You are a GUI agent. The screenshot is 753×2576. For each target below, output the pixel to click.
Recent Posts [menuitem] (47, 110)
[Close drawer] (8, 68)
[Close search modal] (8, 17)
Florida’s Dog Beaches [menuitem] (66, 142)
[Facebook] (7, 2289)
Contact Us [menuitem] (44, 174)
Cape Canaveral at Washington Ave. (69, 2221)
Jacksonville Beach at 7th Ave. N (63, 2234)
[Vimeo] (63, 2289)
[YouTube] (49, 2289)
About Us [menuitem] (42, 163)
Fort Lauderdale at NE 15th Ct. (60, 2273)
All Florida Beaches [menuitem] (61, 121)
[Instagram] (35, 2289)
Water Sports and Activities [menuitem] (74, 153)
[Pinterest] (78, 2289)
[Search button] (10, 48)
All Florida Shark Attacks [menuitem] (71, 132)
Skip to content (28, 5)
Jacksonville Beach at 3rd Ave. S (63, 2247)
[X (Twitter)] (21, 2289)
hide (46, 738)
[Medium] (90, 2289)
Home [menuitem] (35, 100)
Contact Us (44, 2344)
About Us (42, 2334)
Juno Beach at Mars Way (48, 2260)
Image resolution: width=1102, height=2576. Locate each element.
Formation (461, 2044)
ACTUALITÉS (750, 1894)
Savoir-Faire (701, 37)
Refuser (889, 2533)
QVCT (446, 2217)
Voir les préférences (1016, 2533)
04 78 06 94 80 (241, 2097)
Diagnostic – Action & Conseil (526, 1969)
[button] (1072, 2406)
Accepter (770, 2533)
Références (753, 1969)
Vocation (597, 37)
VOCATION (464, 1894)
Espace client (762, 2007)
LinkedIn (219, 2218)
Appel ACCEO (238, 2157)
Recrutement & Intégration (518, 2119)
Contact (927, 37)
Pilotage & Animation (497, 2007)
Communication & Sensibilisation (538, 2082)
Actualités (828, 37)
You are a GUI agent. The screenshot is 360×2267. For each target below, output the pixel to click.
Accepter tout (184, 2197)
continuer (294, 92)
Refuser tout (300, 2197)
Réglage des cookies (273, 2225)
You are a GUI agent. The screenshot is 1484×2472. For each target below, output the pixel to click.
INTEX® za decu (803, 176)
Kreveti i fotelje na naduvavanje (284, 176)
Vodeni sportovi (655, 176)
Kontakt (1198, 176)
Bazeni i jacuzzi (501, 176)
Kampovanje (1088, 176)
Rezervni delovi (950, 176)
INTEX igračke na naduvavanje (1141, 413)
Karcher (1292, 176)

• • •

TASK REQUIREMENTS:
An exact transcription of all the entries is needed.

RESULT FOR THIS TASK:
You are a GUI agent. The screenshot is 753×2576. For each target below, output the pixel to click.
Recent Posts [menuitem] (47, 110)
[Close drawer] (8, 68)
[Close search modal] (8, 17)
Florida’s Dog Beaches [menuitem] (66, 142)
[Facebook] (7, 2289)
Contact Us [menuitem] (44, 174)
Cape Canaveral at Washington Ave. (69, 2221)
Jacksonville Beach at 7th Ave. N (63, 2234)
[Vimeo] (63, 2289)
[YouTube] (49, 2289)
About Us [menuitem] (42, 163)
Fort Lauderdale at NE 15th Ct. (60, 2273)
All Florida Beaches [menuitem] (61, 121)
[Instagram] (35, 2289)
Water Sports and Activities [menuitem] (74, 153)
[Pinterest] (78, 2289)
[Search button] (10, 48)
All Florida Shark Attacks [menuitem] (71, 132)
Skip to content (28, 5)
Jacksonville Beach at 3rd Ave. S (63, 2247)
[X (Twitter)] (21, 2289)
hide (46, 738)
[Medium] (90, 2289)
Home [menuitem] (35, 100)
Contact Us (44, 2344)
About Us (42, 2334)
Juno Beach at Mars Way (48, 2260)
Image resolution: width=1102, height=2576. Locate each element.
Formation (461, 2044)
ACTUALITÉS (750, 1894)
Savoir-Faire (701, 37)
Refuser (889, 2533)
QVCT (446, 2217)
Voir les préférences (1016, 2533)
04 78 06 94 80 (241, 2097)
Diagnostic – Action & Conseil (526, 1969)
[button] (1072, 2406)
Accepter (770, 2533)
Références (753, 1969)
Vocation (597, 37)
VOCATION (464, 1894)
Espace client (762, 2007)
LinkedIn (219, 2218)
Appel ACCEO (238, 2157)
Recrutement & Intégration (518, 2119)
Contact (927, 37)
Pilotage & Animation (497, 2007)
Communication & Sensibilisation (538, 2082)
Actualités (828, 37)
You are a GUI agent. The screenshot is 360×2267. For each target below, output the pixel to click.
Accepter tout (184, 2197)
continuer (294, 92)
Refuser tout (300, 2197)
Réglage des cookies (273, 2225)
You are a GUI agent. The screenshot is 1484×2472. For each target below, output the pixel to click.
INTEX® za decu (803, 176)
Kreveti i fotelje na naduvavanje (284, 176)
Vodeni sportovi (655, 176)
Kontakt (1198, 176)
Bazeni i jacuzzi (501, 176)
Kampovanje (1088, 176)
Rezervni delovi (950, 176)
INTEX igračke na naduvavanje (1141, 413)
Karcher (1292, 176)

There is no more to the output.